Security and policy with eBPF
LSM and cgroup hooks allow you to enforce decisions (deny operations, rate-limit, quarantine flows) rather than only observing them. Combine telemetry with policy for closed-loop protection (detect → decide → act).
Gotchas to expect
• Kernel version drift: ensure your CI tests on representative kernels; CO-RE helps, but verify.
• Verifier rejections: simplify logic, break into helper functions, or split into multiple programs with tail calls.
• Packaging/permissions: eBPF requires capabilities (e.g., CAP_BPF
, CAP_SYS_ADMIN
on older kernels); document prerequisites for operators.
Learning path
Start with bpftrace and BCC to explore. Move to libbpf + CO-RE for production-grade agents with stable performance, smaller footprints, and fewer runtime dependencies. Add a user-space pipeline that standardizes events, batches IO, and exports metrics/logs to your observability stack (Prometheus/OpenTelemetry/ELK).
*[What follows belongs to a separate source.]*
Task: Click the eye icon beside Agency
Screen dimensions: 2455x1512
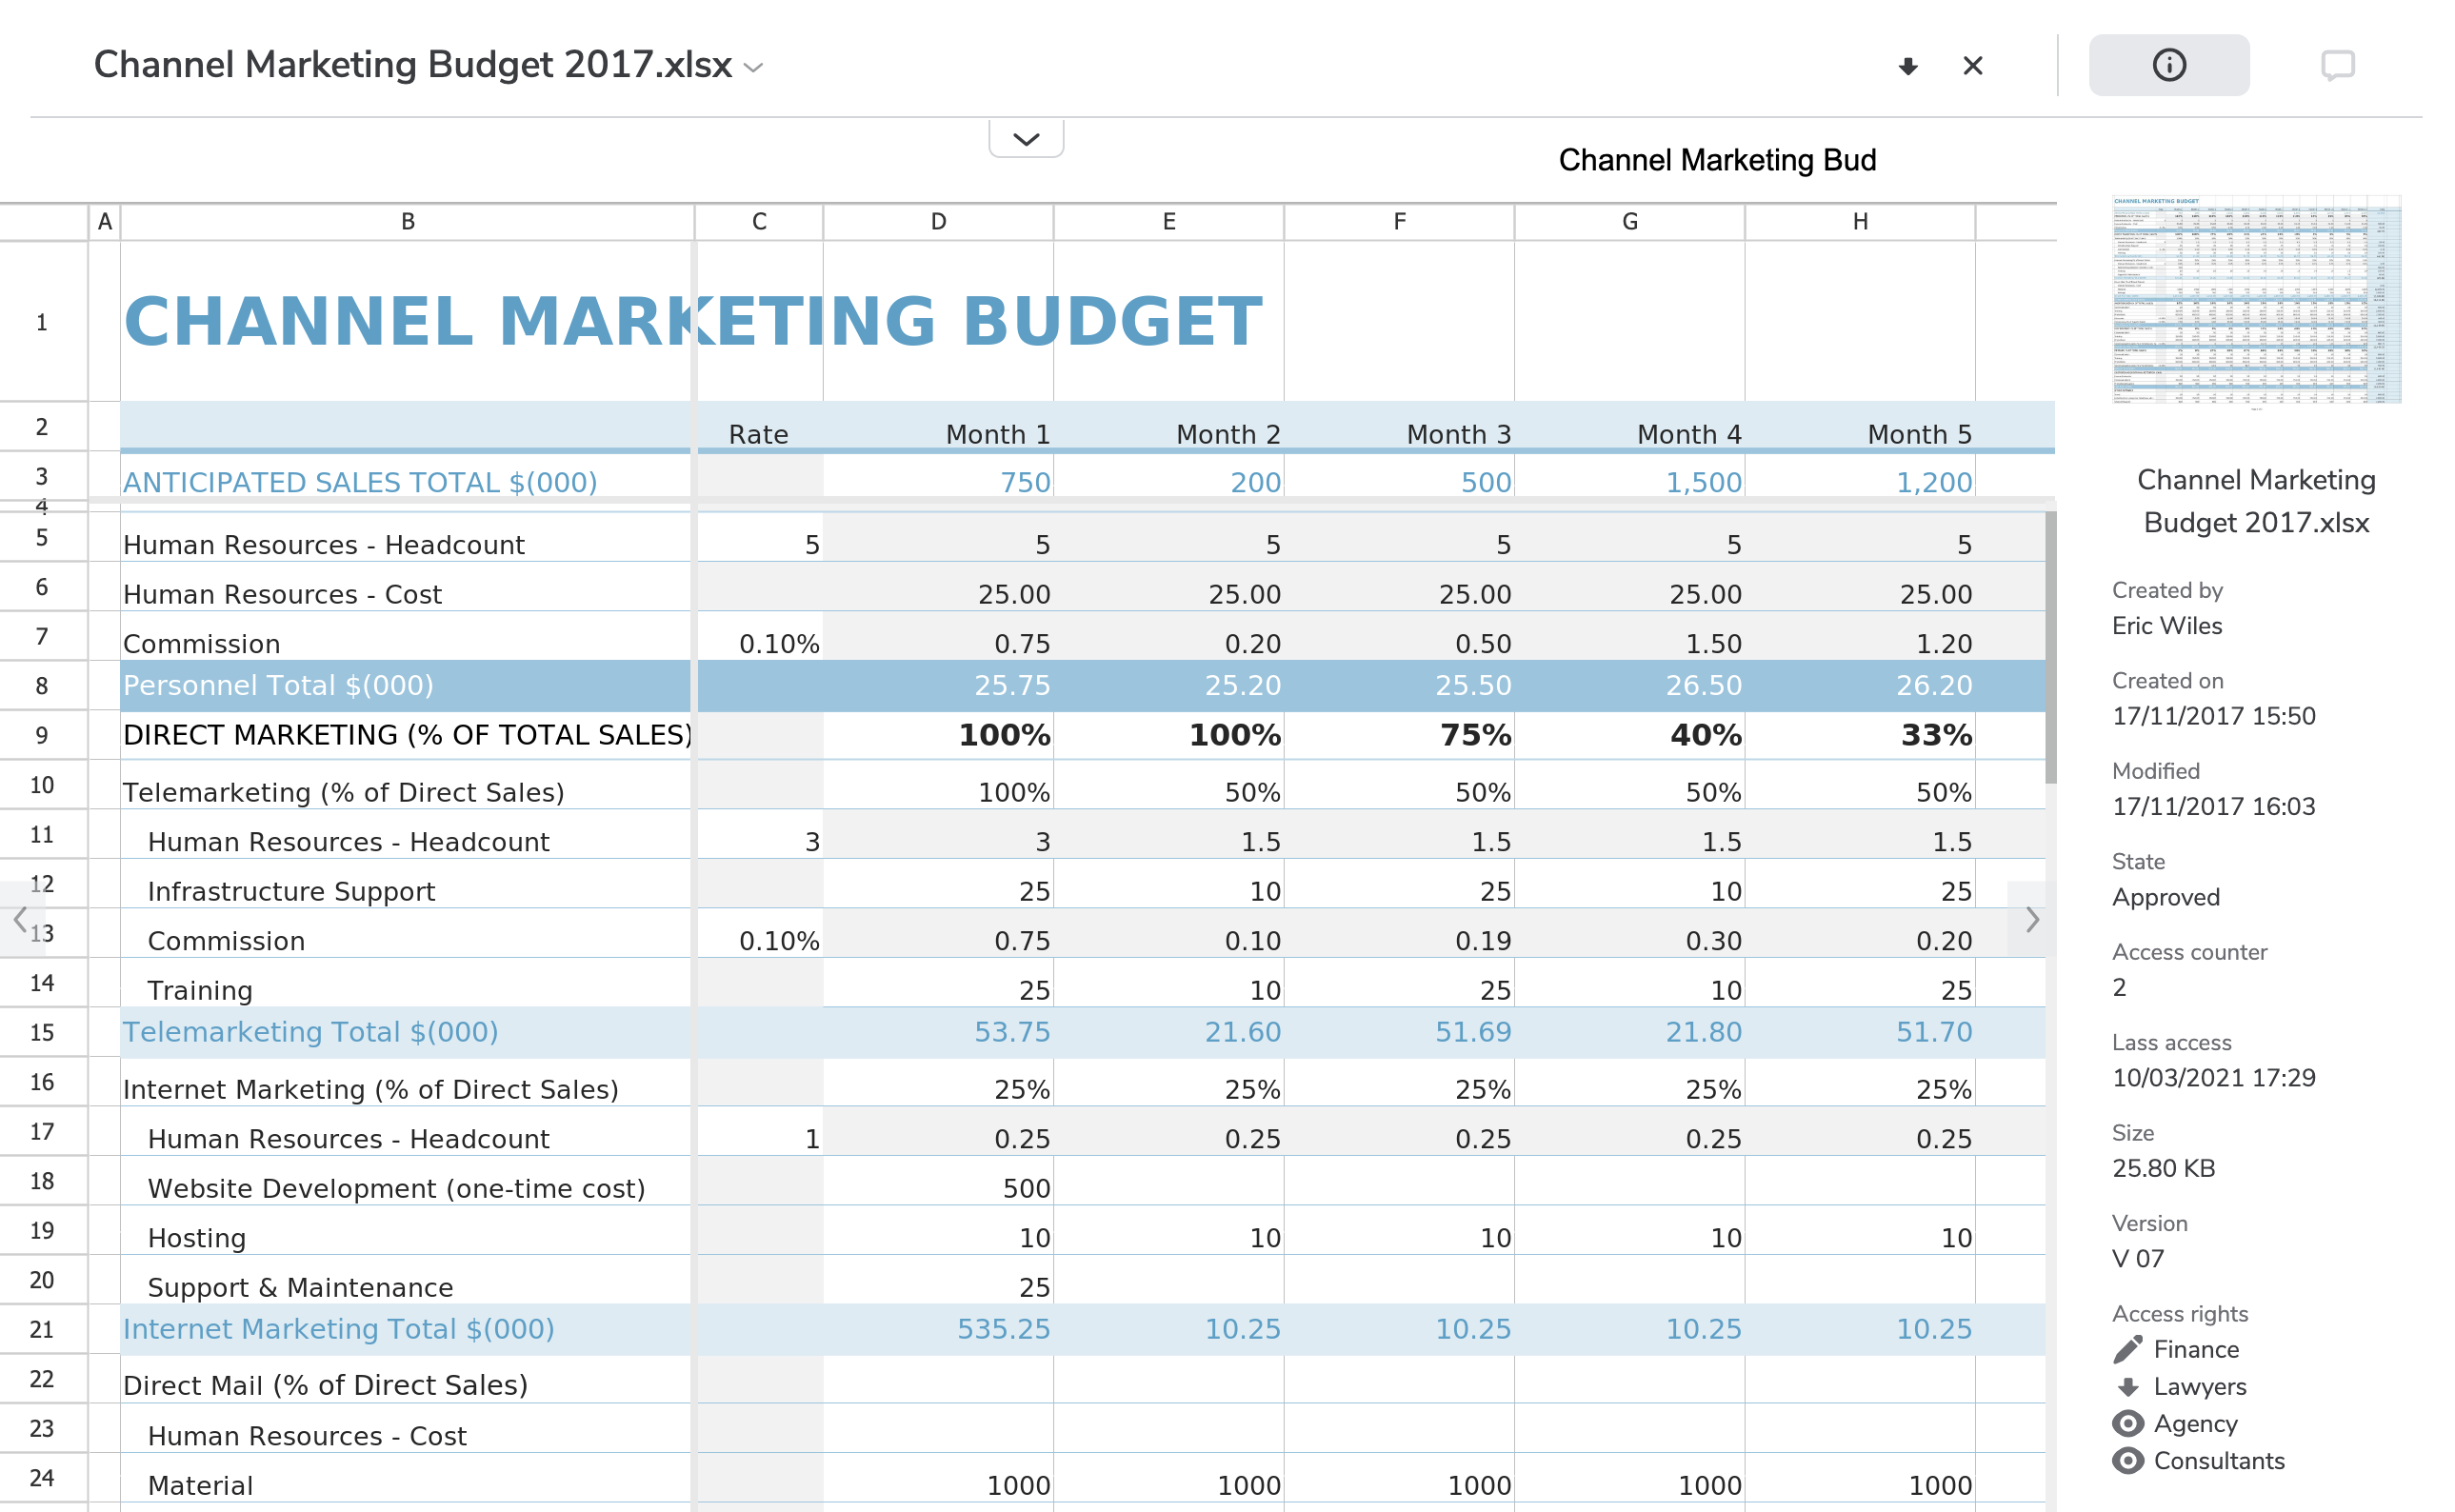Action: [x=2127, y=1423]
Further reading & reference links
• Kernel eBPF docs: docs.kernel.org/bpf
• libbpf CO-RE guide (reference implementers): github.com/libbpf/libbpf
• BCC tools & tutorials: github.com/iovisor/bcc
• bpftrace docs: bpftrace.org
• bpftool manual: man7.org/linux/man-pages/man8/bpftool.8.html
• Cilium (networking with eBPF): cilium.io
• Brendan Gregg’s eBPF articles: brendangregg.com/ebpf.html
Closing thought
eBPF turns the kernel into a programmable platform for precise, low-overhead visibility and enforcement. With careful design and the right tooling, you can build high-performance networking, observability, and security features that adapt quickly—without kernel patches or restarts.